Attached to this post is a pdf file of The IPCR Journal/Newsletter (Winter 2010-2011 issue). This 48 page issue features a most comprehensive introduction to The IPCR Initiative (a 13 page paper titled “The IPCR Initiative: Creating a Multiplier Effect of a Positive Nature”), and parts of a work-in-progress on a concept called “Peace Returned on Resources Invested” (PRORI).

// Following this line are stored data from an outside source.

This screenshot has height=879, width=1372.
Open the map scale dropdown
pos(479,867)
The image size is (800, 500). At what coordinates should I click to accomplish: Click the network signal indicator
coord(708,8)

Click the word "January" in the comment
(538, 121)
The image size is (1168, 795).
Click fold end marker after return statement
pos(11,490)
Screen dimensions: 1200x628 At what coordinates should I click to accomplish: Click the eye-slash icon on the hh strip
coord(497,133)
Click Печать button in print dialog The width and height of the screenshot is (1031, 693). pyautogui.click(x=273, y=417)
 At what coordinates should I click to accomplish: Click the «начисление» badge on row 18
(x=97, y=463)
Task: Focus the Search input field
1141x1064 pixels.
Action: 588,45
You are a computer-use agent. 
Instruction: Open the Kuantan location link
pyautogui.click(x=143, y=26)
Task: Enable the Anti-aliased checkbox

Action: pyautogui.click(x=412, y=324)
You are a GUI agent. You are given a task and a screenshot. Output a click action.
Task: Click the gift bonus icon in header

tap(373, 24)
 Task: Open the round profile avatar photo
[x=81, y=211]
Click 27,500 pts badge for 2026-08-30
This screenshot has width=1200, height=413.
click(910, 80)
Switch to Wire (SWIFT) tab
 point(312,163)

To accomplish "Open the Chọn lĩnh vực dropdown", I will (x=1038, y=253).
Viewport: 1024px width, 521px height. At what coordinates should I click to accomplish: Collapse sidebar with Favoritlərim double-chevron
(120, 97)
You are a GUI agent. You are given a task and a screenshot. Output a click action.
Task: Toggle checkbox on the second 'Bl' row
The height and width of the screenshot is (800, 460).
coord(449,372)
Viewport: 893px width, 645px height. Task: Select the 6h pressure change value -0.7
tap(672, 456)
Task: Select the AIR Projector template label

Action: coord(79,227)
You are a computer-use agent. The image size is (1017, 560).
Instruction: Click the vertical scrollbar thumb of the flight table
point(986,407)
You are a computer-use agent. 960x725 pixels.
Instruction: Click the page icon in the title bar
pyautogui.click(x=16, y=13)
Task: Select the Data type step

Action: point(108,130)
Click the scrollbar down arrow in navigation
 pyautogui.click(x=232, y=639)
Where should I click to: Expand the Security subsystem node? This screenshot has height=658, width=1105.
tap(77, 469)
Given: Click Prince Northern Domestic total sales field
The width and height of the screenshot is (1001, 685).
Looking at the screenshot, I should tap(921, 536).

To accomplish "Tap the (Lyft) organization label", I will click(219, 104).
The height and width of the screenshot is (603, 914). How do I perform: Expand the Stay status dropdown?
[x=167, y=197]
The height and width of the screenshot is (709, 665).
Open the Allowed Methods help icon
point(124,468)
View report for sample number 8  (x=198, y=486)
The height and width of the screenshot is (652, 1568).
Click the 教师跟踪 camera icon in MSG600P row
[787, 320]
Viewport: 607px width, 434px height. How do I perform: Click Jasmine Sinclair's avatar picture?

Much of what makes up the rest of this issue are references to fields of activity which are—from this writers’ point of view—a part of the “constellation” of initiatives necessary to overcome the challenges of our times. A central focus of The IPCR Initiative is its advocacy for a combination Community Visioning Initiatives, "Community Teaching and Learning Centers" with ongoing workshops, and "sister community" relationships as a way of generating an exponential increase in our collective capacity to overcome the challenges of our times. This writer is hoping readers will see that the above combination of approaches can be used to create “constellations” of initiatives which are local community specific and regional specific.
A very important feature of the Community Visioning Initiatives the IPCR Initiative proposes is the job fairs which come at the end of the Community Visioning Initiative process. Such job fairs provide opportunities for all key stakeholders in the community (businesses, organizations, institutions, government, etc.) to demonstrate their upgraded awareness—and their interest in the welfare of the community—by offering and facilitating new employment opportunities… and thus assisting with a just transition from patterns of investment which in only limited ways represent solutions to prioritized challenges to patterns of investment which in many ways represent solutions to prioritized challenges.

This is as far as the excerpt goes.